> _Given instruction a_
In the records, copy out exactly every line from the line containing "Show the red mat thumbnail image" through the end of the records. Leave out the pictures.

> _Page extract_
┌────────
Arthur Grumiaux is born to be a Mozartist. Listen to his Mozart VCs with Sir Colin Davis!


----------



## HerbertNorman (Jan 9, 2020)

Shostakovich 1 & 2
Dvorak
Sibelius
Mendelssohn
Bruch
Tchaikovsky
Brahms


----------



## Kreisler jr (Apr 21, 2021)

Brahms
Mendelssohn
Shostakovich 1
Bach E major
Mozart #3


----------



## ORigel (May 7, 2020)

Beethoven 
Brahms
Bach Double
Bach A Minor
Sibelius
Shostakovich 1
Berg
Vivaldi RV278 
Mendelssohn
Schoenberg
Tchaikovsky
Bartok 2
Stravinsky

Stravinsky, Berg, Schoenberg, and Bartok 2 may be too dissonant for the OP's taste.


----------



## Animal the Drummer (Nov 14, 2015)

KevinW said:


> Arthur Grumiaux is born to be a Mozartist. Listen to his Mozart VCs with Sir Colin Davis!


Absolutely, and his Bach is magnificent as well. Incidentally he was also a far better pianist than I, who have played the piano for more than 60 years and am not bad for an amateur, will ever be. Good thing I'm not the envious type!


----------



## BoggyB (May 6, 2016)
└────────
> _Given entries_
┌────────
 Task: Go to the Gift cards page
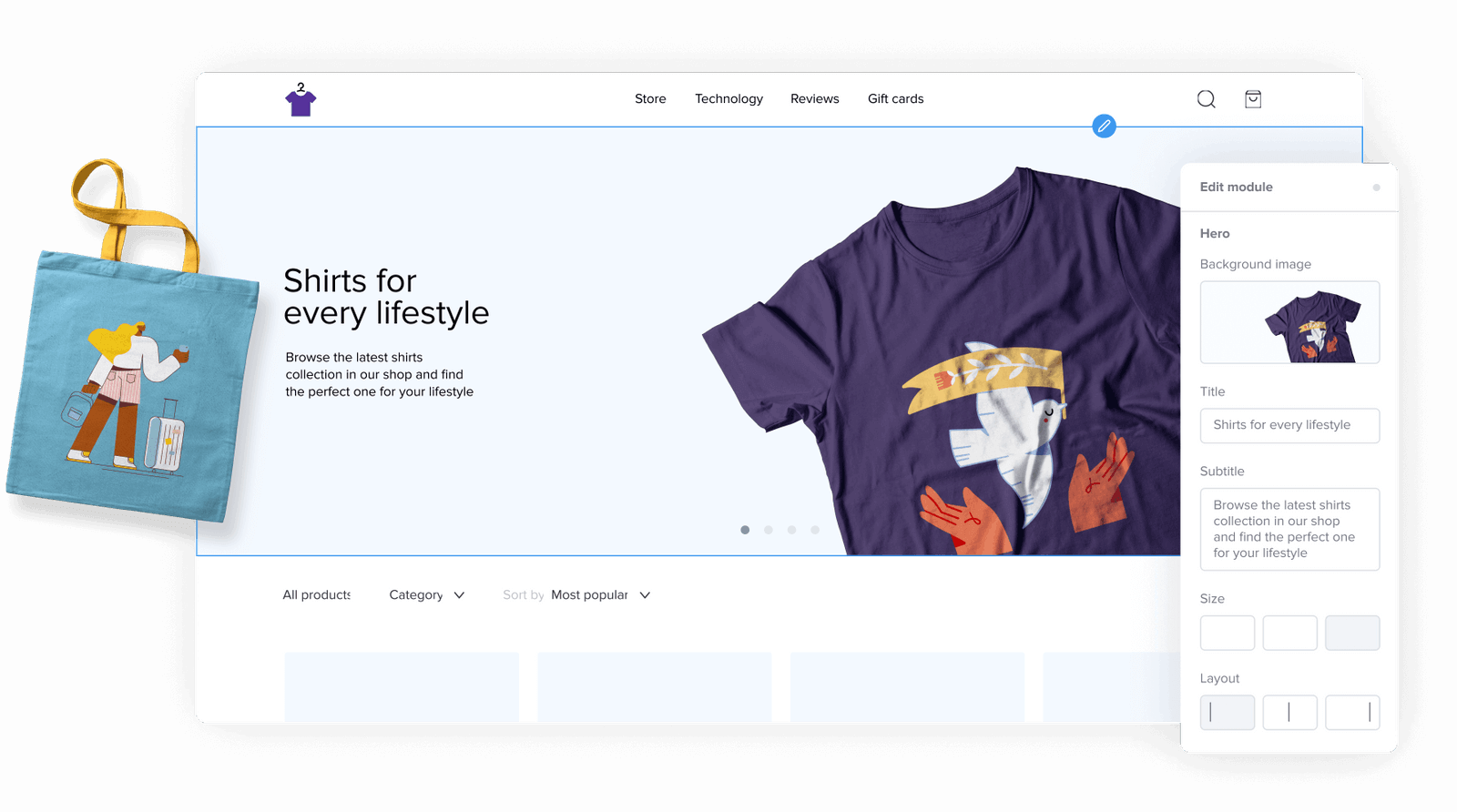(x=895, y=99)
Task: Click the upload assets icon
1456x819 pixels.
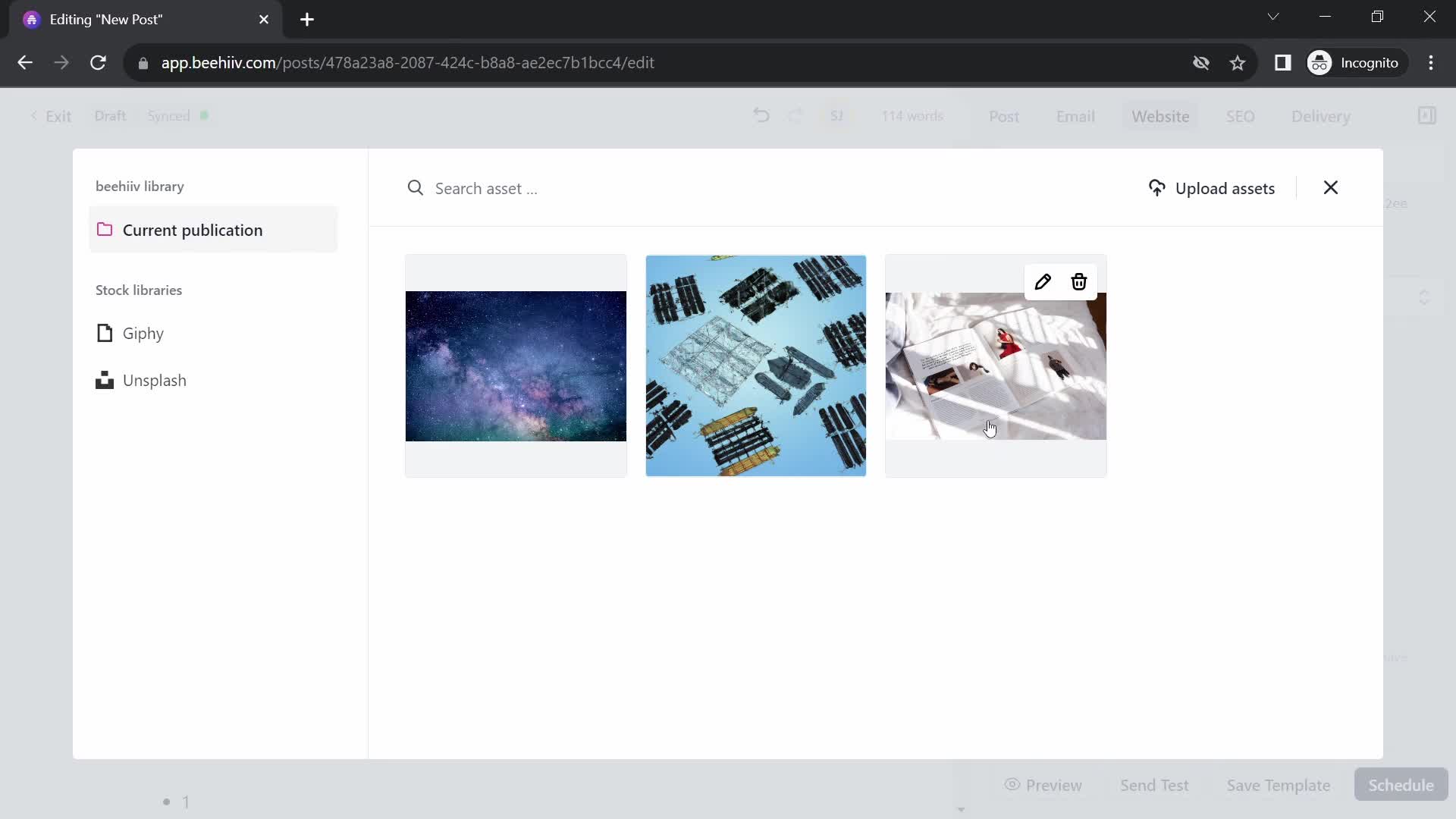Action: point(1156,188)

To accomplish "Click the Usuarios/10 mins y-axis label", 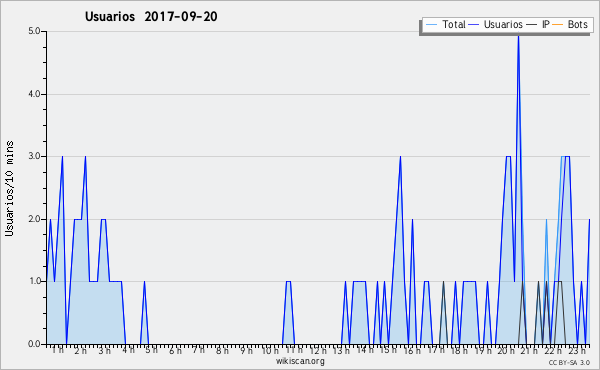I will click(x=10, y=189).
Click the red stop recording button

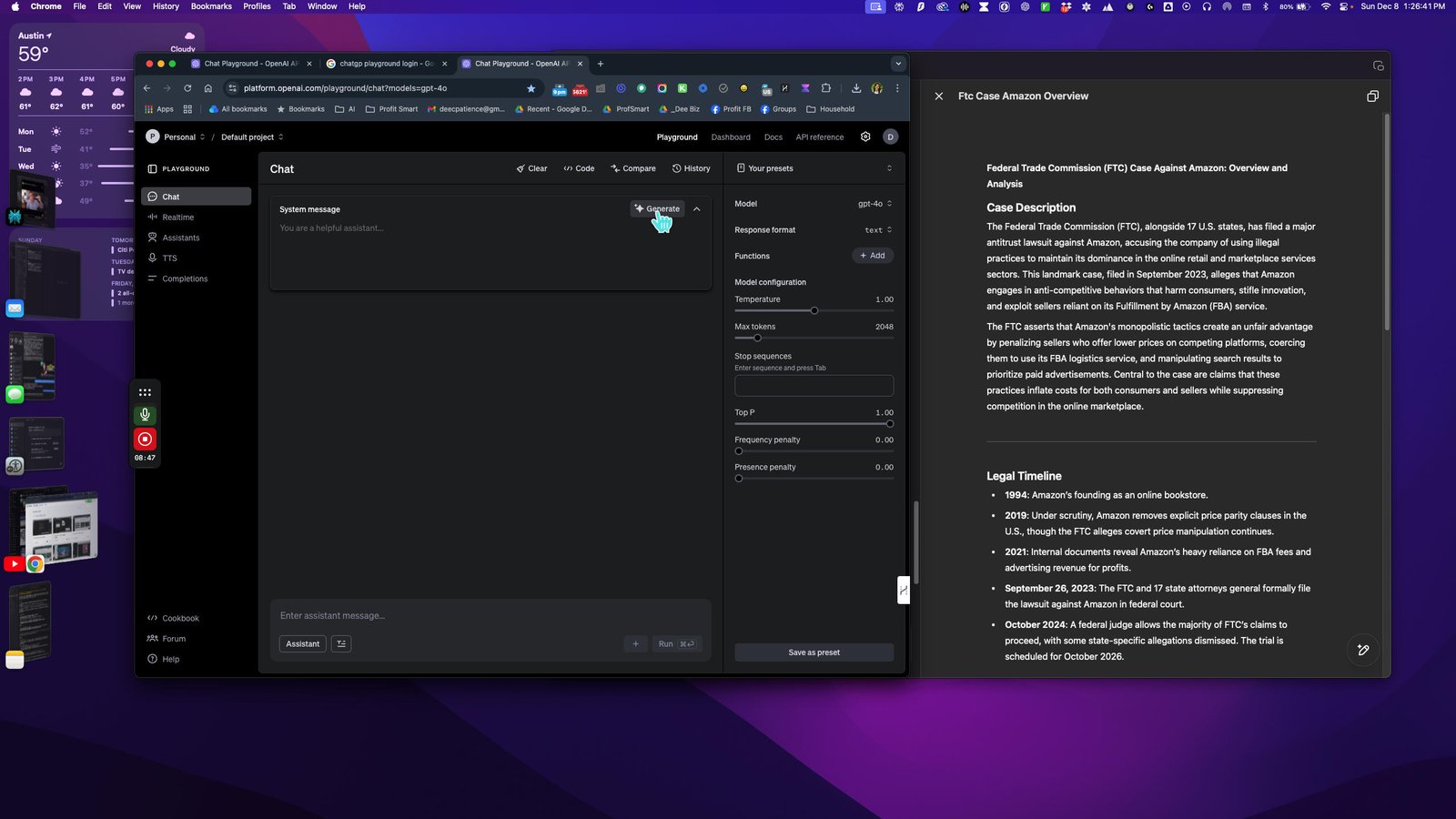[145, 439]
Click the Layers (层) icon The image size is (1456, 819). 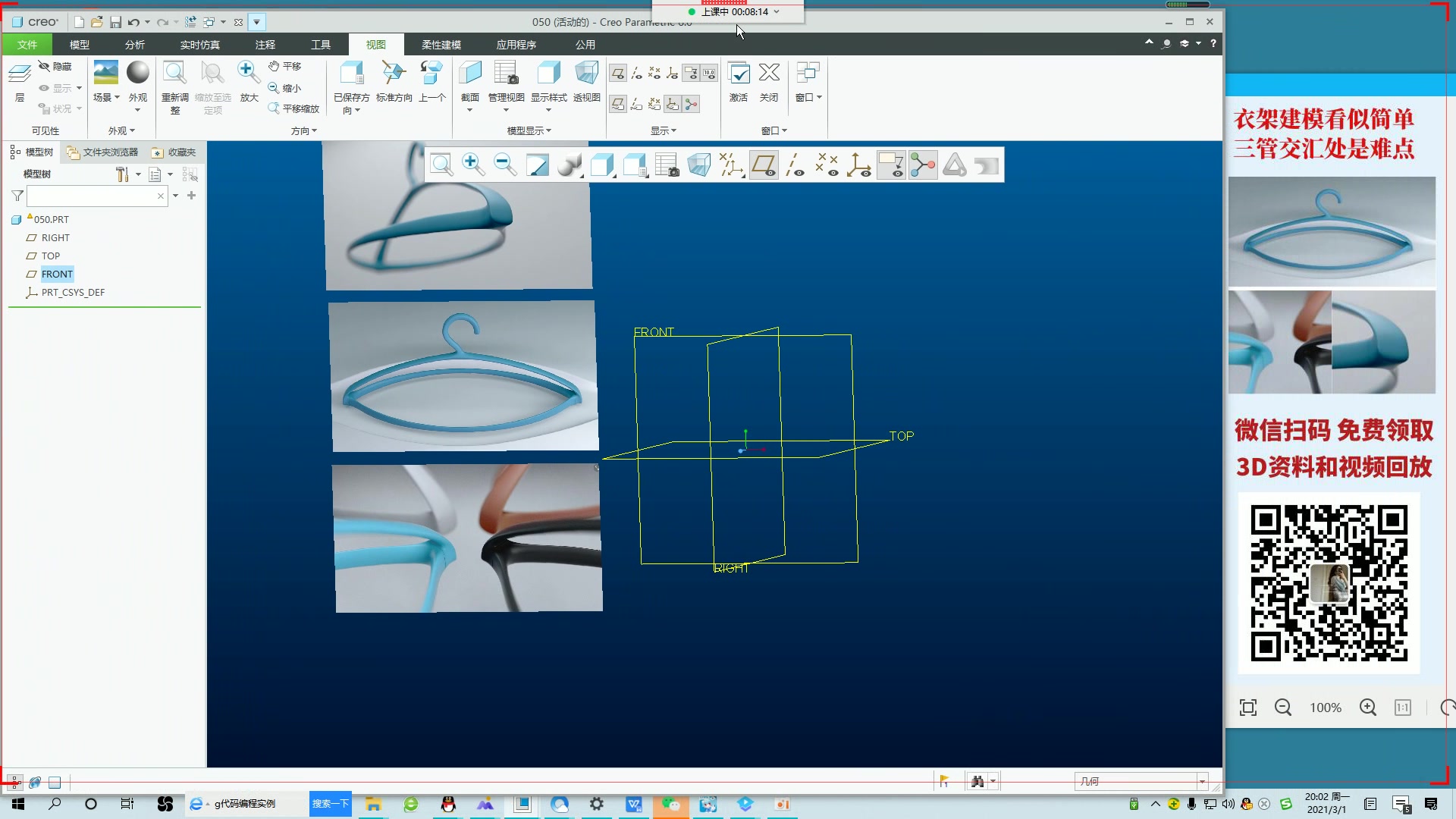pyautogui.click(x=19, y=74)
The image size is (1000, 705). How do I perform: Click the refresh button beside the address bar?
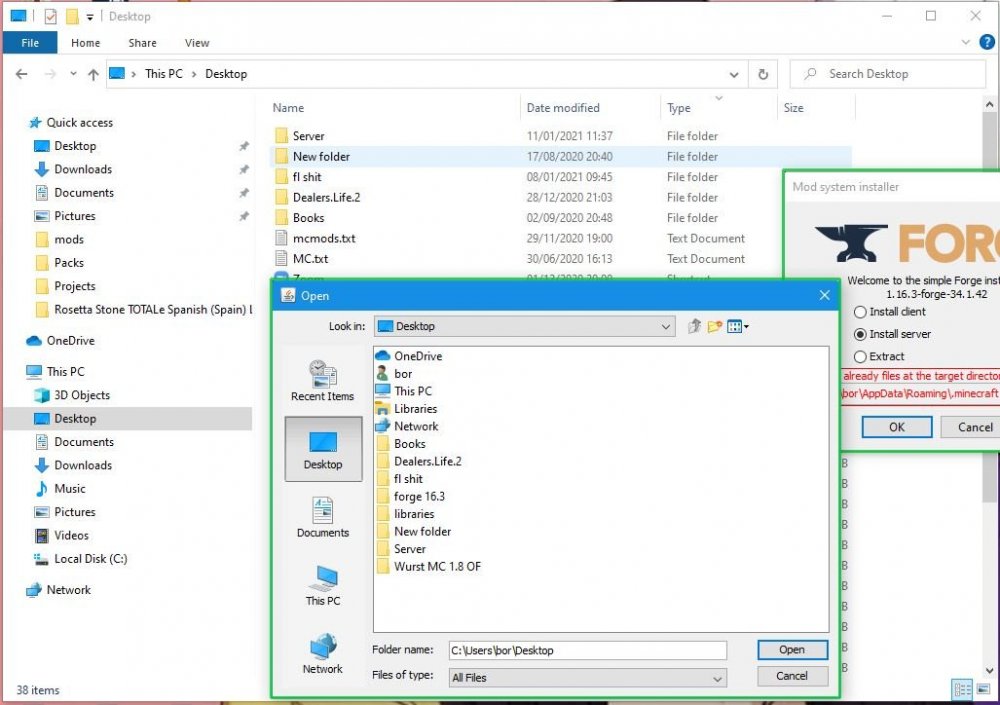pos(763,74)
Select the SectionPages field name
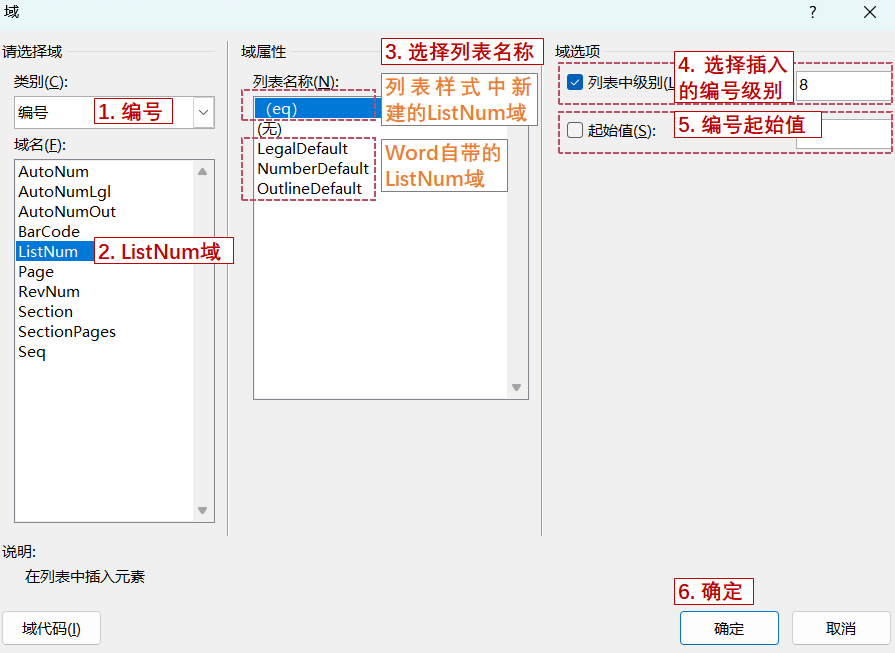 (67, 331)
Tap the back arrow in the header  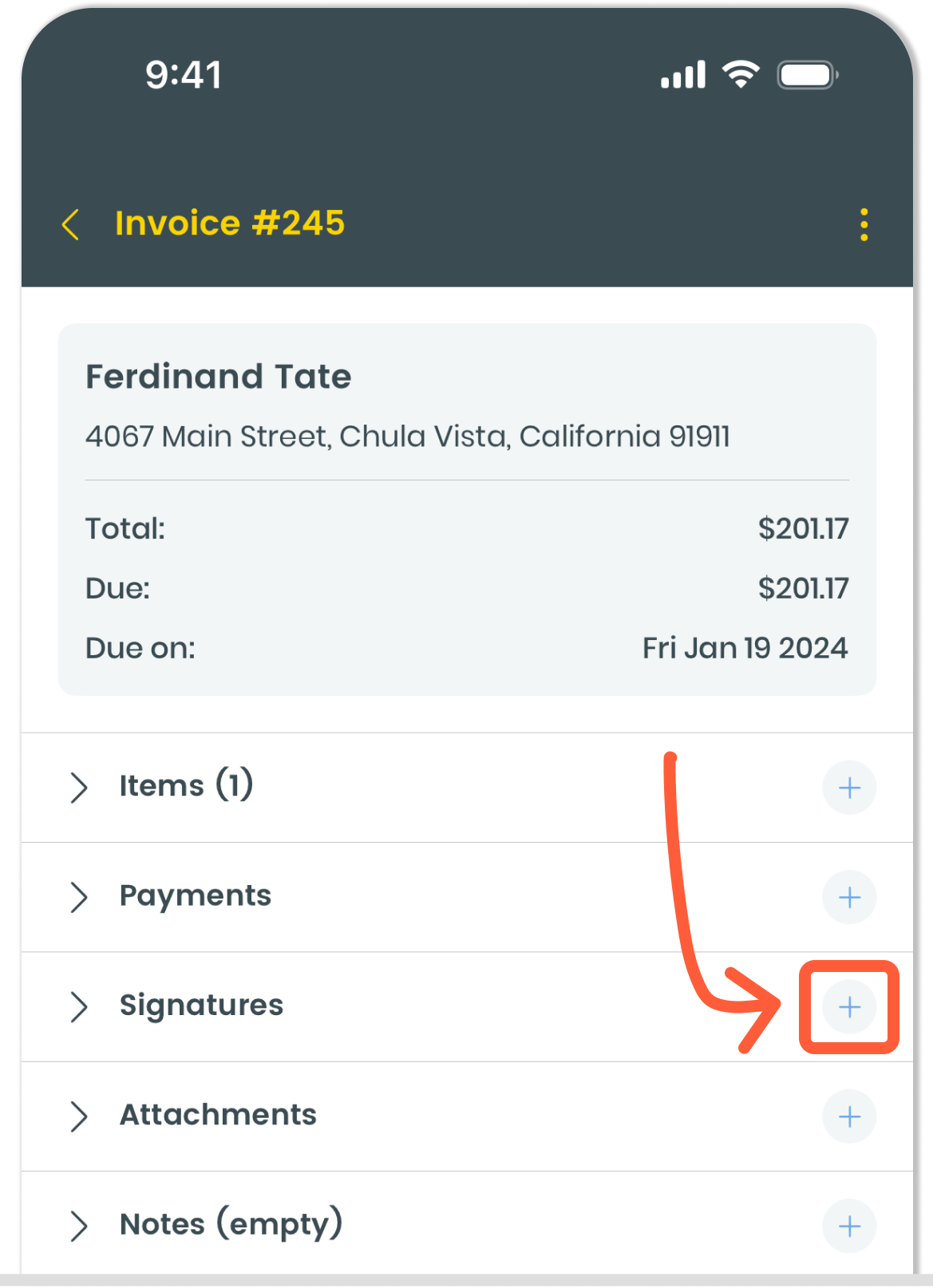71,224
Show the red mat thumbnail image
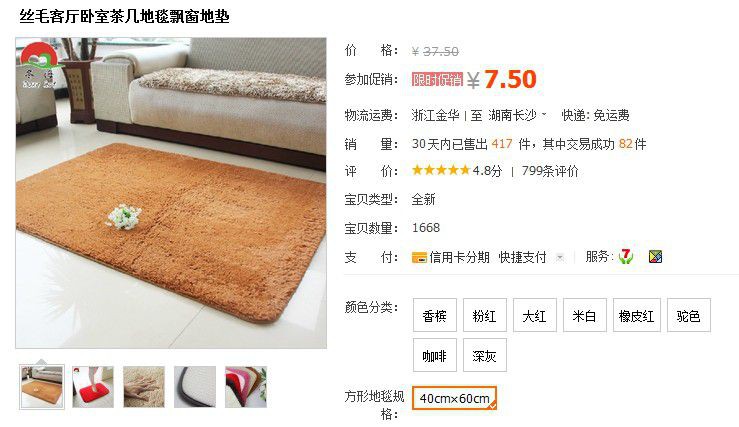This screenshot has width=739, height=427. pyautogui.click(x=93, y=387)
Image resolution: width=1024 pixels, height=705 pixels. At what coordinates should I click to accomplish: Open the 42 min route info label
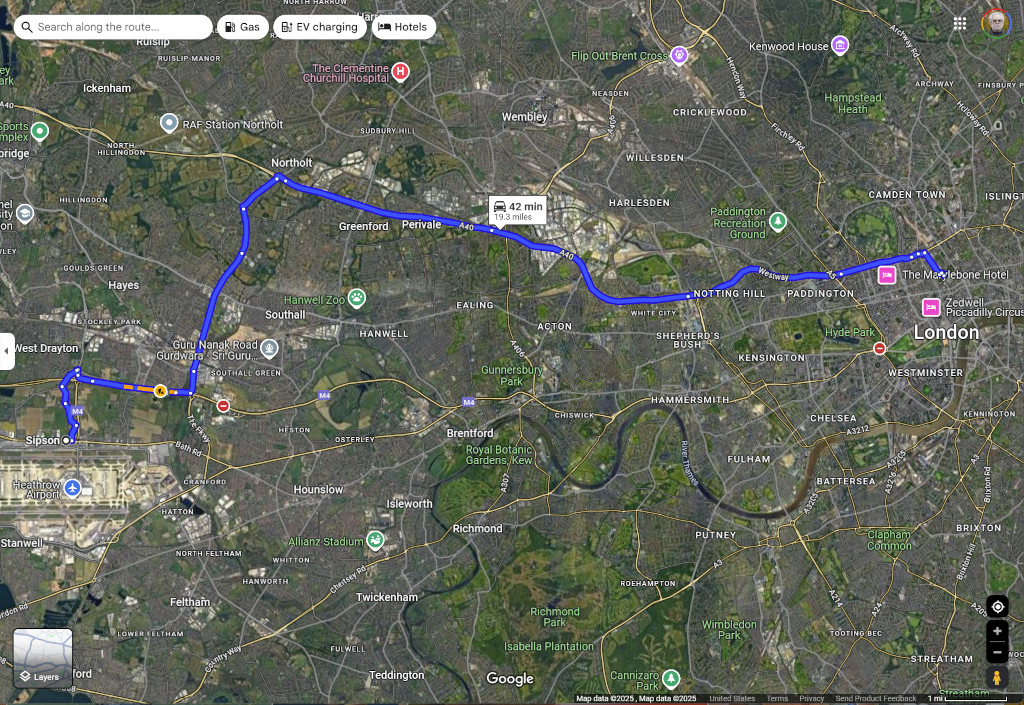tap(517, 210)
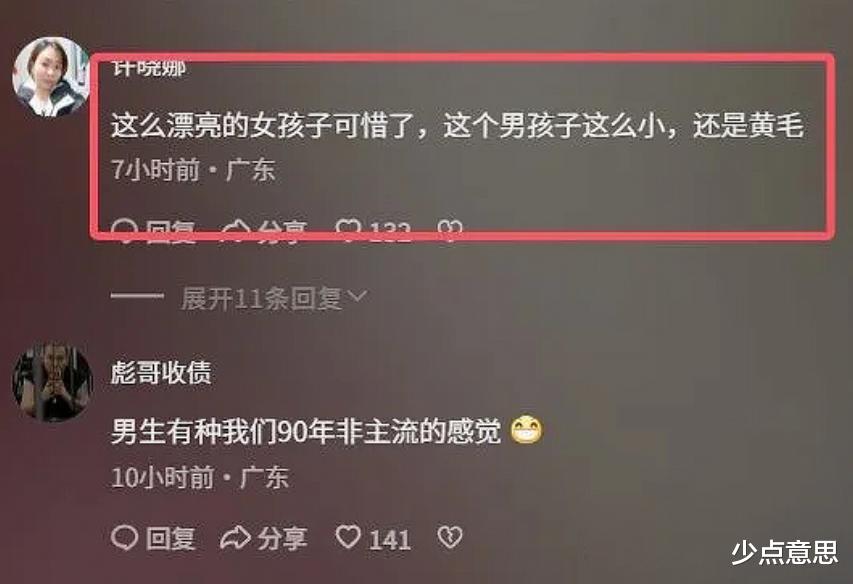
└────────
> _Given instruction b_
In the violin concerto thread, why does ORigel flag Stravinsky, Berg, Schoenberg and Bartok 2 in the list?

> _Task response a_
Show the red mat thumbnail image
This screenshot has width=739, height=427. pyautogui.click(x=93, y=387)
Image resolution: width=1024 pixels, height=705 pixels. At what coordinates should I click to accomplish: Open the 42 min route info label
tap(517, 210)

> _Task response b_
ORigel notes that those four may be too dissonant for the original poster's taste.